Codon Usage and Splice-Site Tables Available From AAtDB

Published in Probe Volume 2(3): Fall 1992


Dr. J. Michael Cherry and Dr. Sam Cartinhour Department of Molecular Biology
Massachusetts General Hospital
and Department of Genetics
Harvard Medical School
Boston, MA

The ACeDB software used by the Arabidopsis thaliana database, AAtDB, includes several DNA and protein analysis utilities. Shown here are two examples, which were produced by the ACeDB software.

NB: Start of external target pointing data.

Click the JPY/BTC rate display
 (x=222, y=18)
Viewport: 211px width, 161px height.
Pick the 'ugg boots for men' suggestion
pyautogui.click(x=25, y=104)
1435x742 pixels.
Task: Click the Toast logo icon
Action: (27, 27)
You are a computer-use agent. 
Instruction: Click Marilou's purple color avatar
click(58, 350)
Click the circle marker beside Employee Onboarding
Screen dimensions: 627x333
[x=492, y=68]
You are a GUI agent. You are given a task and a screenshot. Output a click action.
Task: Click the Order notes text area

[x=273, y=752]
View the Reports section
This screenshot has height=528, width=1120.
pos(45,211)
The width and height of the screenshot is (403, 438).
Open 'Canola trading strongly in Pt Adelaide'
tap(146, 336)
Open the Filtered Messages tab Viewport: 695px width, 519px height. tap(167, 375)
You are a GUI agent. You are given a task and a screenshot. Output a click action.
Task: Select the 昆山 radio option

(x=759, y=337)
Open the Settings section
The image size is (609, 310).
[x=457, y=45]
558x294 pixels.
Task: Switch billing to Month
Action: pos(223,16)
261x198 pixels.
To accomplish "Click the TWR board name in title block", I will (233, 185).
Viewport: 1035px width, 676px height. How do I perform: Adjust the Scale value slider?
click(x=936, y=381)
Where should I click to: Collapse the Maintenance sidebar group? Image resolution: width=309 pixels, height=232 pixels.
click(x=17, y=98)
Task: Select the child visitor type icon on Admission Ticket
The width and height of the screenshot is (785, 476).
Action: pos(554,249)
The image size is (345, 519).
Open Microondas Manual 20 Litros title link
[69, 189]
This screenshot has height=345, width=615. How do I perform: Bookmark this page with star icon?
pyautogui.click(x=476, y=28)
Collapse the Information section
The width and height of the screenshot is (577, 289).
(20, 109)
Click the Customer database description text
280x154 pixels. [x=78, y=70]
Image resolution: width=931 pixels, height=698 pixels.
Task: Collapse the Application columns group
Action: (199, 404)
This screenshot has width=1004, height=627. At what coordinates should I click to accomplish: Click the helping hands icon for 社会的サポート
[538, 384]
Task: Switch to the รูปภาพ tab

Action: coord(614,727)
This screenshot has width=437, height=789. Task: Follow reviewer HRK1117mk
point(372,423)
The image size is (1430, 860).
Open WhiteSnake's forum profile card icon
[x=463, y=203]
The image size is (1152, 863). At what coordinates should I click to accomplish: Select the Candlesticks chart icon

The utilities make use of the GenBank/EMBL features to identify coding regions and splice-site junctions. The software does not search sequences for these features. Both the splice-site table and the codon usage table can be determined either for all Arabidopsis sequences in the database or any user defined subset. As new sequences are added, it becomes an easy matter to recalculate the tables.

The RNA splice-site consensus utility uses the GenBank/EMBL features table entries to identify exon-intron junctions. The utility tabulates the results. The example provided in Table 1 was produced using all the Arabidopsis sequences currently found in AAtDB. The table is a frequency distribution. To find the most probable 5' exon-intron sequence, for example, simply find the highest frequency nucleotide for each position. In this example, the consensus sequence is: AAAG | GTAAGTT.

The codon usage table shown in Table 2 was also produced using all Arabidopsis sequences currently in AAtDB. The ACeDB utility relies in this case on the GenBank/EMBL feature tables to identify the protein coding regions. The results are then tabulated. (See Table 2.)